Меж тем дальновидные люди активно покупали на стихийных рынках то, что могло пригодиться зимой, в особенности теплые одеяла и меха. Как раз шуб и других меховых изделий было в достатке. Видимо, русские что-то знали о своей зиме. Но погода пока такая, что Наполеон повторял: «Да здесь теплее, чем в Фонтенбло!» 3 октября вызвал Коленкура и предложил ему поехать в Петербург, на переговоры с Александром I. Коленкур заявил, что все переговоры с русскими сейчас бессмысленны.
А что имело смысл? Он медлил с принятием важнейшего решения. Как раз в те дни Наполеон сказал Сегюру: «Ах, разве я не знаю, что Москва в военном отношении ничего не стоит!
Но Москва и не является военной позицией, это позиция политическая. Меня считают там генералом, а между тем я остаюсь там только императором! В политике никогда не надо отступать, никогда не надо возвращаться назад, нельзя сознаваться в своей ошибке, потому что от этого теряется уважение, и если уж ошибся, то надо настаивать на своем, потому что это придает правоту!»

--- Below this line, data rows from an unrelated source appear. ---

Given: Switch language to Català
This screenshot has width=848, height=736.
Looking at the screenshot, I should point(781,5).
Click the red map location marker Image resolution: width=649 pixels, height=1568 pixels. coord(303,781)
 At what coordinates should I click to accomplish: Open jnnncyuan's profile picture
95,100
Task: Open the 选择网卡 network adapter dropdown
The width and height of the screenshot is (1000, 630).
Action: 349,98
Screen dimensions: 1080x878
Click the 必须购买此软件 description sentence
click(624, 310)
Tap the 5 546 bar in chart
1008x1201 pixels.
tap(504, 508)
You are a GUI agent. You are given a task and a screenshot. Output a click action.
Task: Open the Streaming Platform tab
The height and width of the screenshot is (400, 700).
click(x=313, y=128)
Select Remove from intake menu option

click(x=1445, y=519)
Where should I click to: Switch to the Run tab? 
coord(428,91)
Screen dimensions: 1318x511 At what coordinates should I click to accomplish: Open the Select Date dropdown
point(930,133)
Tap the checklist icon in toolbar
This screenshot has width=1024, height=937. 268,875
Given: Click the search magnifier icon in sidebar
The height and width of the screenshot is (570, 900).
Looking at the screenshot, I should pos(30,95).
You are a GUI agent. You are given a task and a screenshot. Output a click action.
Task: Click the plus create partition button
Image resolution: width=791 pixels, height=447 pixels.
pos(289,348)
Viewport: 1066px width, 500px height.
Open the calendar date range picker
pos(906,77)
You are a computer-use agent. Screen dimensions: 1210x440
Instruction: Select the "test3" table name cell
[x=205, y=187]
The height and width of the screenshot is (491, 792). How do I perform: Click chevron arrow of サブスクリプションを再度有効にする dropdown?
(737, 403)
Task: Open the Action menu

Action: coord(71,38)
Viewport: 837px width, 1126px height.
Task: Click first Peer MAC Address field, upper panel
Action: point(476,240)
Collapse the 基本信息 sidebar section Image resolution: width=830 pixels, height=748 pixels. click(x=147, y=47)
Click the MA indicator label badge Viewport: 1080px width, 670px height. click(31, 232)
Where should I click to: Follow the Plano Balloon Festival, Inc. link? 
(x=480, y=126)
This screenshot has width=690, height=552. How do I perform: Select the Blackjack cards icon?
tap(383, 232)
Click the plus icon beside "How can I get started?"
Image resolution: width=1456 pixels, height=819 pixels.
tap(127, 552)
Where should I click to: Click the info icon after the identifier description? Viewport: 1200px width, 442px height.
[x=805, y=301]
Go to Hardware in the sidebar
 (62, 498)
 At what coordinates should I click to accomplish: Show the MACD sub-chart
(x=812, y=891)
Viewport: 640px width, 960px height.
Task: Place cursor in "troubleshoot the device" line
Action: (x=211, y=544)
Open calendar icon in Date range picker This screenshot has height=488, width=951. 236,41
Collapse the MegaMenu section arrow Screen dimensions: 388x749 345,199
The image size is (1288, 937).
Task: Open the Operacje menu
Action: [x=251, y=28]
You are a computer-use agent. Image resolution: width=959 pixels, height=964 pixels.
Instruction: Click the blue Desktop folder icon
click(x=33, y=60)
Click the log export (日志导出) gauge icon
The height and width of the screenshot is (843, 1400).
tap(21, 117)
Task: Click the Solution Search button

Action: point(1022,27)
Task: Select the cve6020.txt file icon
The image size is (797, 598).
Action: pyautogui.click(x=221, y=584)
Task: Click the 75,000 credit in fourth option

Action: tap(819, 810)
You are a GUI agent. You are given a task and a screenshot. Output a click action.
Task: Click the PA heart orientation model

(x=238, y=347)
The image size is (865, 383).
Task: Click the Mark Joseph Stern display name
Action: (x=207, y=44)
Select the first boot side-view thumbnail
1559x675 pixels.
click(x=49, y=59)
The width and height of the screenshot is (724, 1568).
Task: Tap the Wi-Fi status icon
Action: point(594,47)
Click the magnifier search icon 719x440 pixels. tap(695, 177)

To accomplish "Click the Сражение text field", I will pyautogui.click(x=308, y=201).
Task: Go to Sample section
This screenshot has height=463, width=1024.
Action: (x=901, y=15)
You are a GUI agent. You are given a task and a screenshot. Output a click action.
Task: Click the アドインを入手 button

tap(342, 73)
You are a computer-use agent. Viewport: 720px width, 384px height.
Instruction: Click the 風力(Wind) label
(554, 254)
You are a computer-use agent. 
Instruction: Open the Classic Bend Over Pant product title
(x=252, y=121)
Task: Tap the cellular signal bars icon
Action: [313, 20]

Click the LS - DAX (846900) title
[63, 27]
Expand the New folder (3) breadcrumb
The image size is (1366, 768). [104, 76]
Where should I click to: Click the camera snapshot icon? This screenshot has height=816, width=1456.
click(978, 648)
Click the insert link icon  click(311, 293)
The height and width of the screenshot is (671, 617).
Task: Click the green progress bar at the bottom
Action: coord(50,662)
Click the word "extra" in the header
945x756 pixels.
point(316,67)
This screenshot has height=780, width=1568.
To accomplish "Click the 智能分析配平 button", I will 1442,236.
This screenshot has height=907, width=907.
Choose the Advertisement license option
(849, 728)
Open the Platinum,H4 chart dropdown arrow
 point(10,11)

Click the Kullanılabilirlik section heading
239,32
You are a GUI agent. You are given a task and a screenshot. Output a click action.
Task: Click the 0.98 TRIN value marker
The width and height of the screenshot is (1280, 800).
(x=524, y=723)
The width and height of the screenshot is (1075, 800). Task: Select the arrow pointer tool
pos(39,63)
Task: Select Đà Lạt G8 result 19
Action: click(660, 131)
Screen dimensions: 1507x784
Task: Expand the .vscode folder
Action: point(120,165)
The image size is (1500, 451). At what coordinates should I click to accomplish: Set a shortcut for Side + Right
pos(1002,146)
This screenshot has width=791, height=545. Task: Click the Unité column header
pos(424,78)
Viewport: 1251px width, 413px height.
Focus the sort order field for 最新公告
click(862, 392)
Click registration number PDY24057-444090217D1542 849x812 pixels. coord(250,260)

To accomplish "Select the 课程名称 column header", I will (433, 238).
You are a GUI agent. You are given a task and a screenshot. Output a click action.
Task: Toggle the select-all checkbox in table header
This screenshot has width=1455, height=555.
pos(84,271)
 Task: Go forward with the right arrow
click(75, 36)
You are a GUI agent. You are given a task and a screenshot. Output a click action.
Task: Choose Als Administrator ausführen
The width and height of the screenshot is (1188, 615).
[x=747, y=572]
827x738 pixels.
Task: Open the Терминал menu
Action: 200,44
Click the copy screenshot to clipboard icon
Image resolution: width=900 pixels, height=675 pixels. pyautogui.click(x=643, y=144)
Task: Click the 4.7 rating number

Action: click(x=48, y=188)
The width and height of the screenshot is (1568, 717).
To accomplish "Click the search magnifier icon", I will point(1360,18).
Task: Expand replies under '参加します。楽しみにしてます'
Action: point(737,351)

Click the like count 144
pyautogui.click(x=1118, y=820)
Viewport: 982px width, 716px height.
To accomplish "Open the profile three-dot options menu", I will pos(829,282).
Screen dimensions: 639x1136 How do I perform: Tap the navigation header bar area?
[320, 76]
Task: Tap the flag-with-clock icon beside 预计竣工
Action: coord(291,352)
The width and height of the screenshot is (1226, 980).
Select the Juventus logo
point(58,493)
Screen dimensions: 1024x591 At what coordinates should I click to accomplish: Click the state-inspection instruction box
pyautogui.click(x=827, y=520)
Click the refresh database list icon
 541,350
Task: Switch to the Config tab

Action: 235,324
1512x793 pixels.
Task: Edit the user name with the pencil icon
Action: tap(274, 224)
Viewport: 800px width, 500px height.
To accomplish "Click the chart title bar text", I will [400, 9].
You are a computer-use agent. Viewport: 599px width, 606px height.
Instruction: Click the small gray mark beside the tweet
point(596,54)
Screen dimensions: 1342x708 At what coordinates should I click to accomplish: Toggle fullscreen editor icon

Борьба «генерала с императором» дорого обойдется Великой армии, которая была уже совсем не велика. Вместо Коленкура к русским отправился Лористон – и вернулся ни с чем. Тогда Наполеон снова вызвал Коленкура и теперь разговаривал с ним вполне благосклонно. Смелый и принципиальный Коленкур снова заговорил о грядущих «трудностях». Император попросил его пояснить.
«– Прежде всего, государь, – ответил я, – большим затруднением будет зима, затем недостаток складов, лошадей для вашей артиллерии, транспортных средств для больных и раненых, плохое состояние одежды ваших солдат. Для каждого потребуется тулуп, меховые перчатки, шапка, закрывающая уши, длинные чулки и сапоги, чтобы они не отморозили себе ног. Ничего этого у вас нет. Для лошадей не заготовлены подковы с шипами. Как они потащат артиллерийские орудия? Я мог бы до бесконечности говорить на эту тему перед вашим величеством. Потом перерыв наших коммуникаций. Пока еще погода хороша, но что будет через две недели или месяц, а может быть, и раньше?
Император слушал меня. Я видел его нетерпение, но все же он позволил мне говорить. Мои замечания, основанные на предположении о нашем отступлении, рассердили его, по-видимому, не меньше, чем слова “усыпить” и “затруднения”, причем особенно он был недоволен тем, что я проник в его мысли. Потом он сказал:
– Значит, вы думаете, что я покину Москву?
– Да, государь.
– Это еще не наверное. Нигде мне не будет лучше, чем в Москве».
Еще 1 октября маршал Бертье, по приказу ли Наполеона или по собственной инициативе, распорядился создать мастерские, которые в том числе должны были делать «зимние подковы» для лошадей. Процесс затянулся, сделать почти ничего не успели. 19 октября 1812 года Наполеон покинет Москву, на Эмире, напоследок распорядившись взорвать Кремль. И кого он обзывал «скифами»?!
Глава третья
Москва – Березина
Снова та самая беседа Наполеона с Коленкуром. О погоде они заговорили в конце, а не в начале.
«– Зима не начинает свирепствовать сразу в течение 24 часов, – сказал он. – Мы не так привыкли к здешнему климату, как русские, но, по существу, мы здоровее их. В сущности, осень еще не прошла, и будет много хороших дней, прежде чем наступит зима.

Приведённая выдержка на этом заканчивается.